*** Opening Dataset entries ***

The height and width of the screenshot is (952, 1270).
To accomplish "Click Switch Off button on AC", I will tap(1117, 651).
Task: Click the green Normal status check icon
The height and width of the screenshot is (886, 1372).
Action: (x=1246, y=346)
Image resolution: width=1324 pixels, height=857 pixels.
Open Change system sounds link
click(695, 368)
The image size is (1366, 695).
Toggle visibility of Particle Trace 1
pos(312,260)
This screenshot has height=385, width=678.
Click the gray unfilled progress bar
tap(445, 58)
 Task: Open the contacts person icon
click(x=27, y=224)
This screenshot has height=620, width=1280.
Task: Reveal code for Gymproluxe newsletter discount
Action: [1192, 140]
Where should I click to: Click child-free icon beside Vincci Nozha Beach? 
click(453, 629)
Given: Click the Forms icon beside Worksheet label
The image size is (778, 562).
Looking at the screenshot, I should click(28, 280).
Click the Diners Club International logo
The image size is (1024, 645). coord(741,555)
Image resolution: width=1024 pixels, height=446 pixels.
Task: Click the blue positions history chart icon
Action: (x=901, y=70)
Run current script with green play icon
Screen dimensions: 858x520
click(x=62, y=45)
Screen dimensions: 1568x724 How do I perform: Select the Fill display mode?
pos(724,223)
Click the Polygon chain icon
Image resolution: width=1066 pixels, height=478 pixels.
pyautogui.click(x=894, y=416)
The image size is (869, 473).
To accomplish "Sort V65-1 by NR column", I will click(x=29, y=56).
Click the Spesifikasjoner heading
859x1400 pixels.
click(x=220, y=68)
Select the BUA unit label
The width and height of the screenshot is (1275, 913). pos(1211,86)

*** Closing Dataset entries ***

From the first line to the last, retype the records exactly as they stand above.

:: Your solution ::
The height and width of the screenshot is (952, 1270).
To accomplish "Click Switch Off button on AC", I will tap(1117, 651).
Task: Click the green Normal status check icon
The height and width of the screenshot is (886, 1372).
Action: (x=1246, y=346)
Image resolution: width=1324 pixels, height=857 pixels.
Open Change system sounds link
click(695, 368)
The image size is (1366, 695).
Toggle visibility of Particle Trace 1
pos(312,260)
This screenshot has height=385, width=678.
Click the gray unfilled progress bar
tap(445, 58)
 Task: Open the contacts person icon
click(x=27, y=224)
This screenshot has height=620, width=1280.
Task: Reveal code for Gymproluxe newsletter discount
Action: [1192, 140]
Where should I click to: Click child-free icon beside Vincci Nozha Beach? 
click(453, 629)
Given: Click the Forms icon beside Worksheet label
The image size is (778, 562).
Looking at the screenshot, I should click(28, 280).
Click the Diners Club International logo
The image size is (1024, 645). coord(741,555)
Image resolution: width=1024 pixels, height=446 pixels.
Task: Click the blue positions history chart icon
Action: (x=901, y=70)
Run current script with green play icon
Screen dimensions: 858x520
click(x=62, y=45)
Screen dimensions: 1568x724 How do I perform: Select the Fill display mode?
pos(724,223)
Click the Polygon chain icon
Image resolution: width=1066 pixels, height=478 pixels.
pyautogui.click(x=894, y=416)
The image size is (869, 473).
To accomplish "Sort V65-1 by NR column", I will click(x=29, y=56).
Click the Spesifikasjoner heading
859x1400 pixels.
click(x=220, y=68)
Select the BUA unit label
The width and height of the screenshot is (1275, 913). pos(1211,86)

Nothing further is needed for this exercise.